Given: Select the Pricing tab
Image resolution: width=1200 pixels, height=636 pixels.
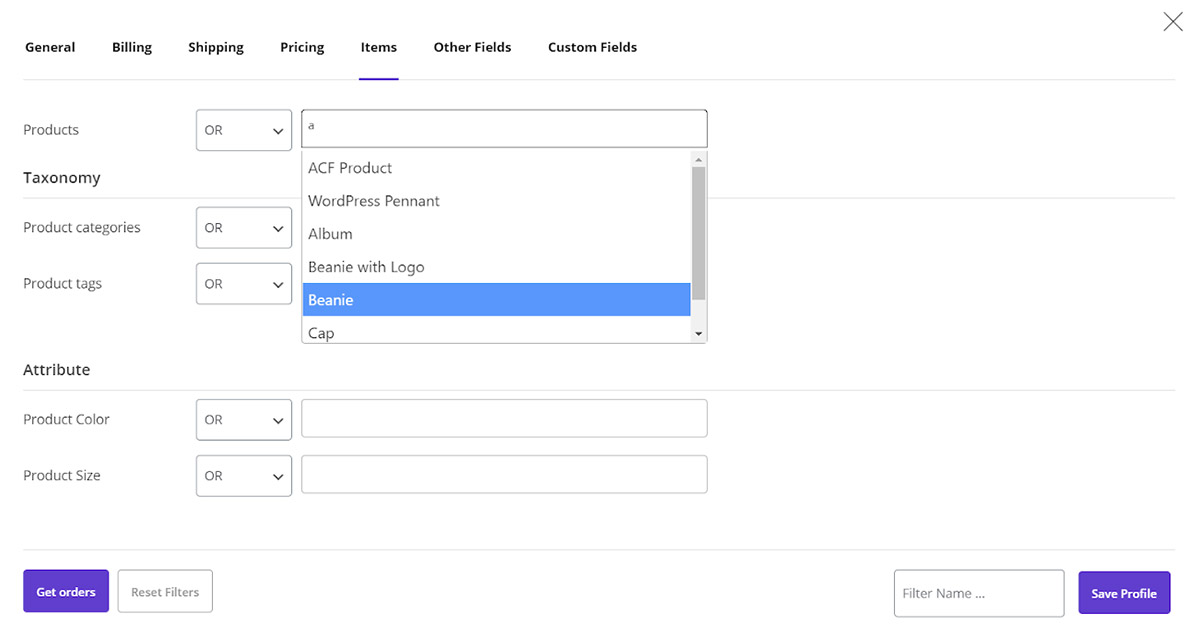Looking at the screenshot, I should coord(302,47).
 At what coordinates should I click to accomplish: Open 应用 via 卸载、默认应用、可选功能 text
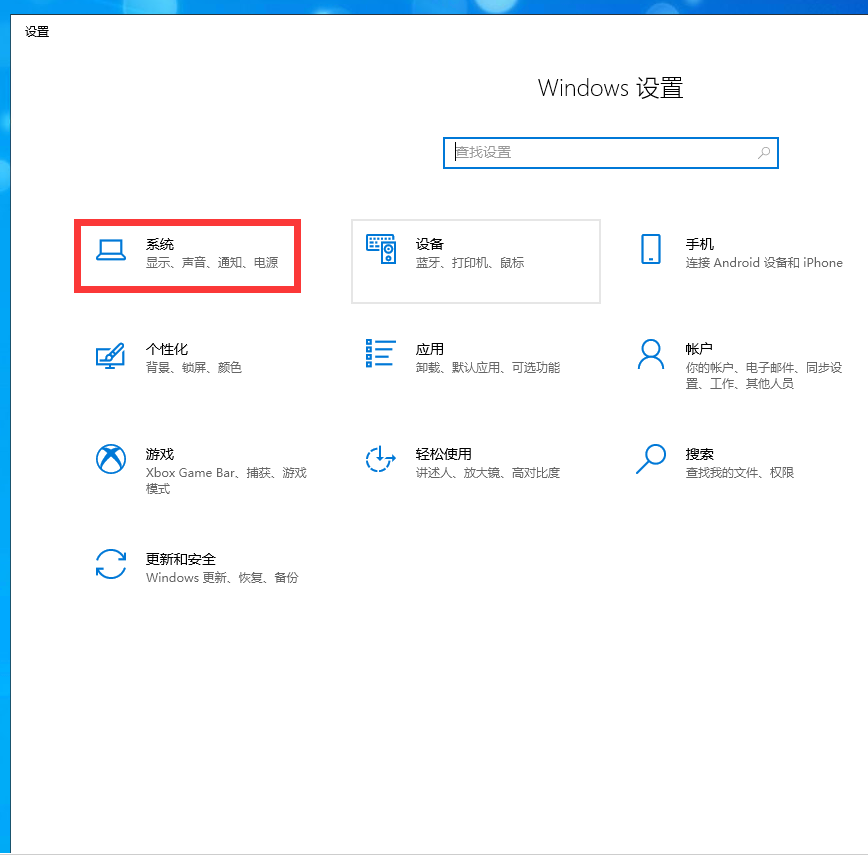[x=488, y=368]
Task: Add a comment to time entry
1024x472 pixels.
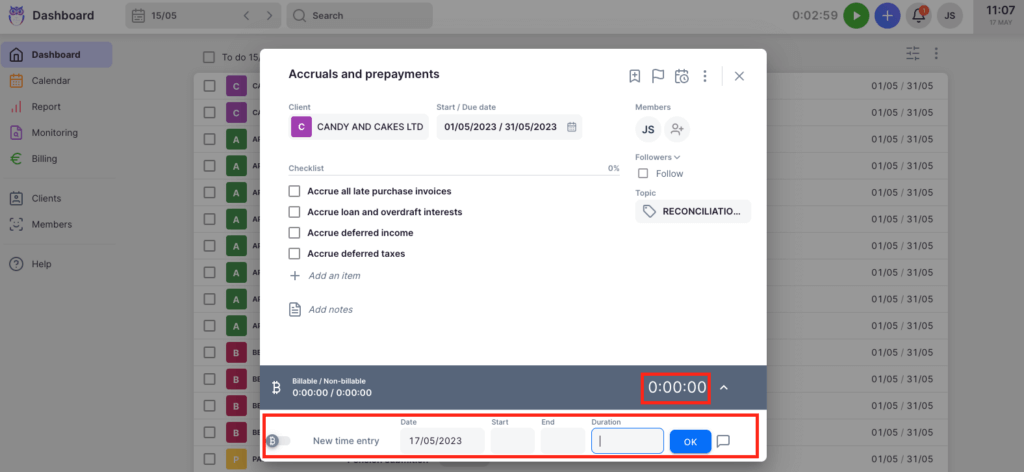Action: (x=723, y=441)
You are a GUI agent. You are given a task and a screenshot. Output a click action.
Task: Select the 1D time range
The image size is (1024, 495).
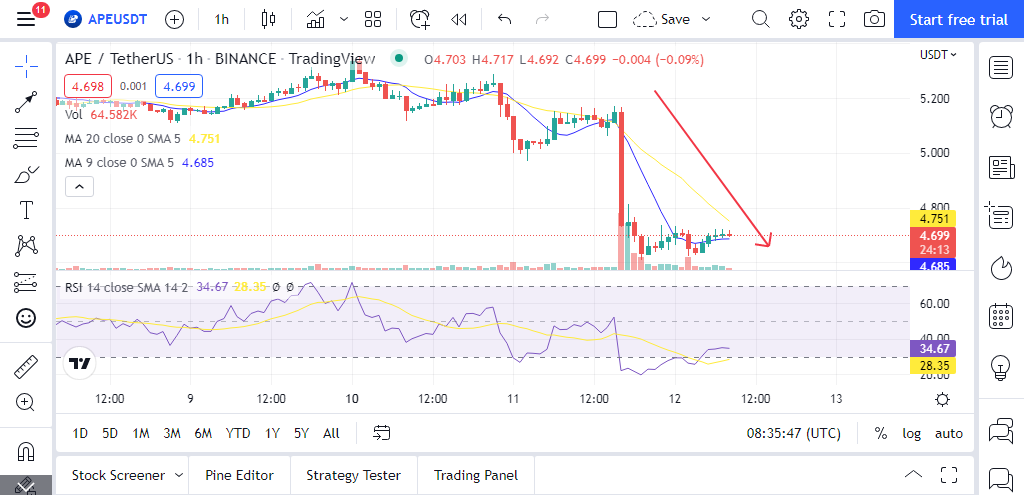[x=80, y=433]
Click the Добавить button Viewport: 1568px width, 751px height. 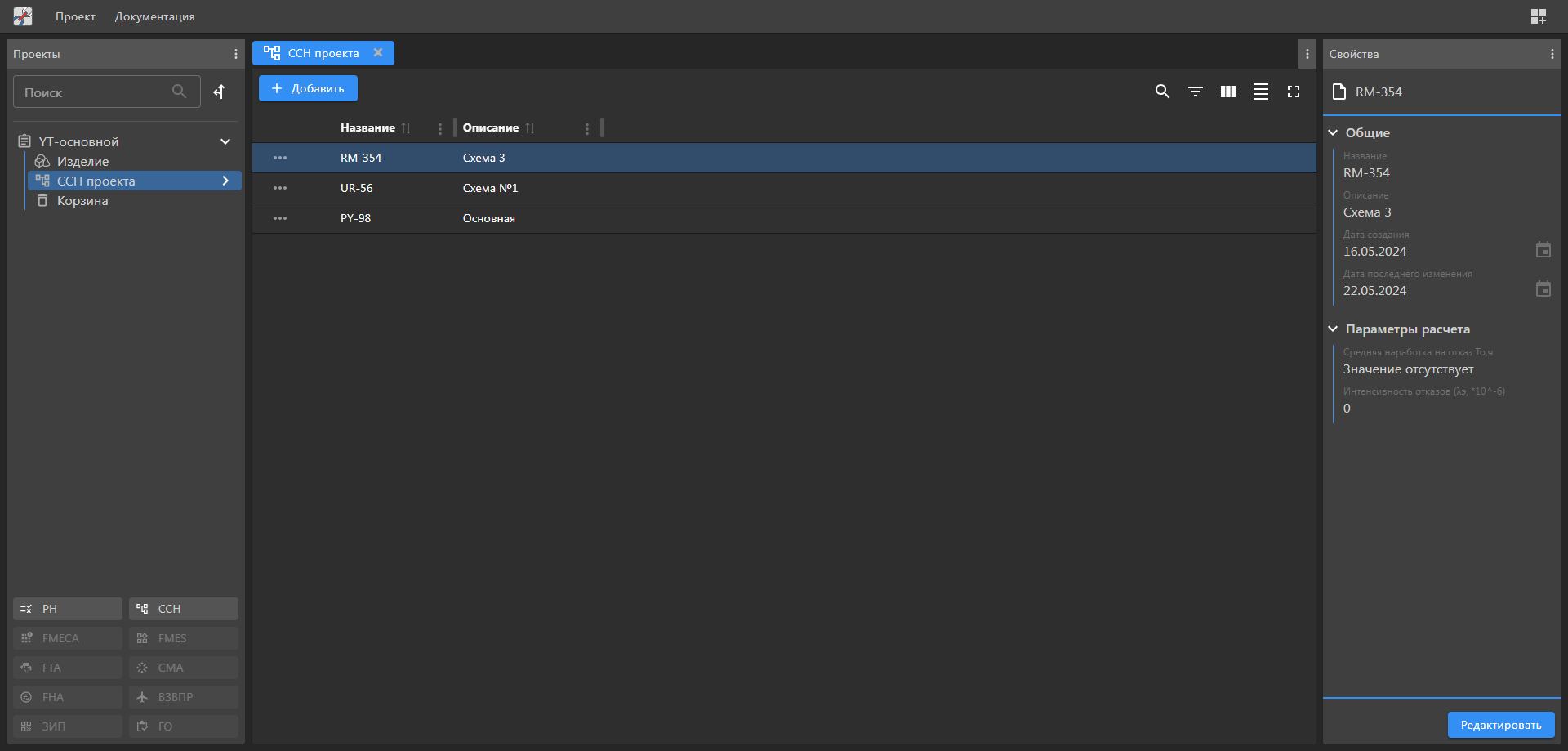308,88
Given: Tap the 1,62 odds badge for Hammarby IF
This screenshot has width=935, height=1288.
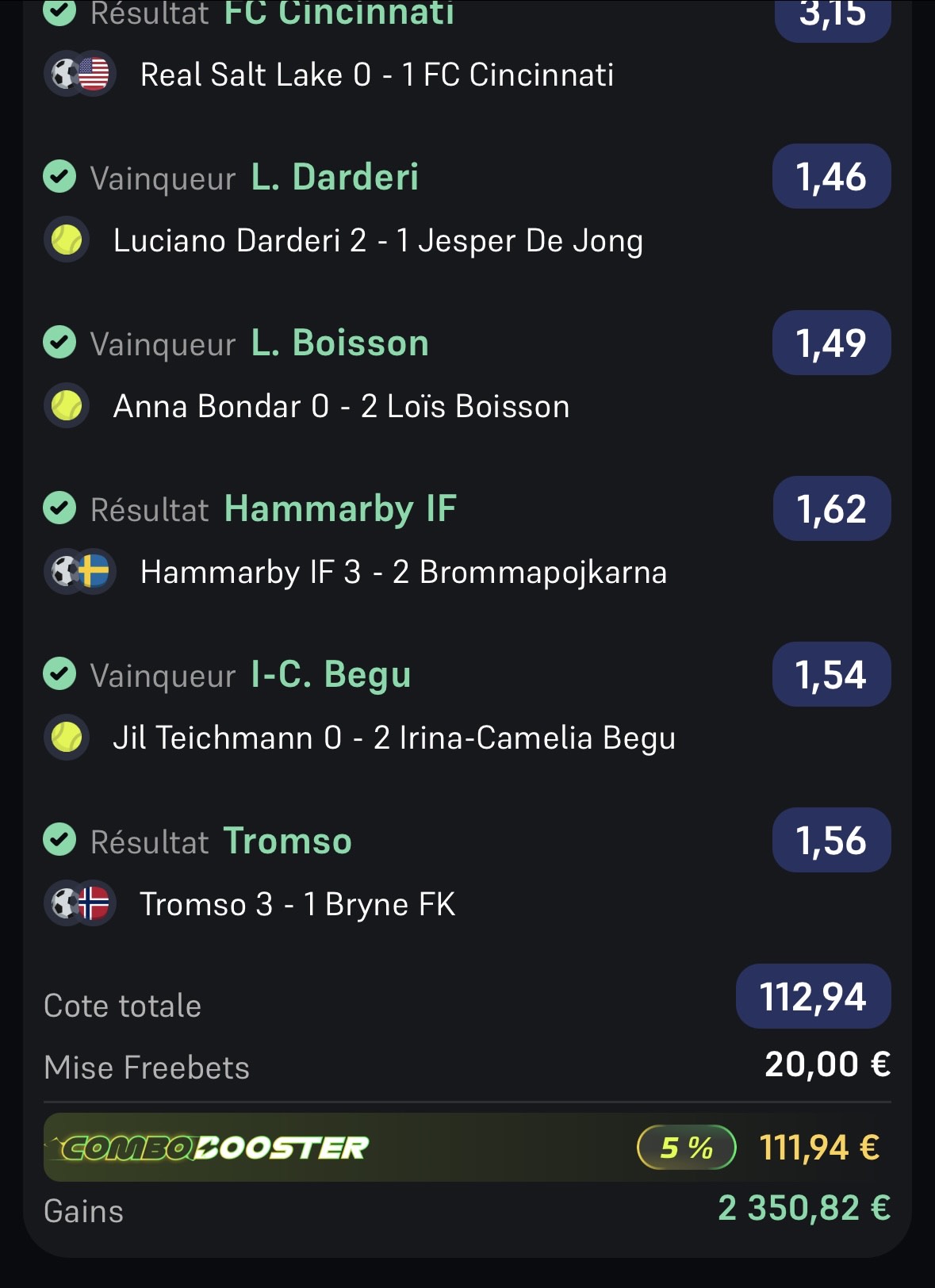Looking at the screenshot, I should [832, 508].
--
→ What the exercise asks: Go through the records above and count every line that includes "time". Give the number and nothing else.

→ Answer to this exercise: 2